> What to do:
Word for word, restate the lines from the start of the data down to the line with "[McCabe's Guitar Shop on", both included.

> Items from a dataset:
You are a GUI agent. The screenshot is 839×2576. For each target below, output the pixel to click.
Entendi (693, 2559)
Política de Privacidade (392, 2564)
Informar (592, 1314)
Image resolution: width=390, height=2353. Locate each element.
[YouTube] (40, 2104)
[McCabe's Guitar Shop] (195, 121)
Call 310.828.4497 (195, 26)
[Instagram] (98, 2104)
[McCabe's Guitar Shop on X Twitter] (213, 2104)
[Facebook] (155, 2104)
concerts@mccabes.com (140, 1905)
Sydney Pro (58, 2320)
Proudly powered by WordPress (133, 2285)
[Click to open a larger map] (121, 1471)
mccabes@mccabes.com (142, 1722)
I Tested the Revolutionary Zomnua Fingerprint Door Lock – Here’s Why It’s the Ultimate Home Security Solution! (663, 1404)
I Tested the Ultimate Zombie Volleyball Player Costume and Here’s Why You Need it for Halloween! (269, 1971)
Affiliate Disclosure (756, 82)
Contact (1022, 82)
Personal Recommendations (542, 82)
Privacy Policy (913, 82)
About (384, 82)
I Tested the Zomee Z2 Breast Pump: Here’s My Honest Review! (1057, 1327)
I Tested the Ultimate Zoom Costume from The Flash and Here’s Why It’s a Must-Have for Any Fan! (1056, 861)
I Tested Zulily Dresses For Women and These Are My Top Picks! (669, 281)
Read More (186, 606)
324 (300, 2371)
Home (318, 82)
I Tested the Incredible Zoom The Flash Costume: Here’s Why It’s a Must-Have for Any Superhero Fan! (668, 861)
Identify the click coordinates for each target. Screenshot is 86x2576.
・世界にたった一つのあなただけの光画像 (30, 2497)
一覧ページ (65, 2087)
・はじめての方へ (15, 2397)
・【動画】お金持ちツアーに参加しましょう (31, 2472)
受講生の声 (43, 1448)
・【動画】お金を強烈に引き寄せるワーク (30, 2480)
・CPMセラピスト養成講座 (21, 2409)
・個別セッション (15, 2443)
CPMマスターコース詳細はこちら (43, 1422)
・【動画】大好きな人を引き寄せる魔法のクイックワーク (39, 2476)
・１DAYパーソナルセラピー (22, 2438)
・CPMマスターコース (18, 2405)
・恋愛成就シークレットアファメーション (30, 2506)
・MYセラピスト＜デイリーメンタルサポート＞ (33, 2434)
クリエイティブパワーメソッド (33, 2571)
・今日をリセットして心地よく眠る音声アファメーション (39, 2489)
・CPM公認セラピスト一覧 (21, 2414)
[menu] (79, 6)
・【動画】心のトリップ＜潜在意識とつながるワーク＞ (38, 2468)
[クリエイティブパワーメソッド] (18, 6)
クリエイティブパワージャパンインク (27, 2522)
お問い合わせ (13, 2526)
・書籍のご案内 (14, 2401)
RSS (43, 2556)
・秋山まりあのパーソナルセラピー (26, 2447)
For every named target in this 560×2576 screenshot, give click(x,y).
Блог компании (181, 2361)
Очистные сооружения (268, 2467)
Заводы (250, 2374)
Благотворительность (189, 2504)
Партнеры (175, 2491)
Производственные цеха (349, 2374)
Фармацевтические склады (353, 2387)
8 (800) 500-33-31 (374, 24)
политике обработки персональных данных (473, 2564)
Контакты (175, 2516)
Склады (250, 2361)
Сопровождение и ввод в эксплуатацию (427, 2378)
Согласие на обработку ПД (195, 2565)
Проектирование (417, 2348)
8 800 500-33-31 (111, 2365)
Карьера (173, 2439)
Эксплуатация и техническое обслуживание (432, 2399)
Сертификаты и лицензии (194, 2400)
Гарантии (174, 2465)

> Task response:
You are a GUI agent. The screenshot is 839×2576. For each target below, output the pixel to click.
Entendi (693, 2559)
Política de Privacidade (392, 2564)
Informar (592, 1314)
Image resolution: width=390, height=2353. Locate each element.
[YouTube] (40, 2104)
[McCabe's Guitar Shop] (195, 121)
Call 310.828.4497 (195, 26)
[Instagram] (98, 2104)
[McCabe's Guitar Shop on X Twitter] (213, 2104)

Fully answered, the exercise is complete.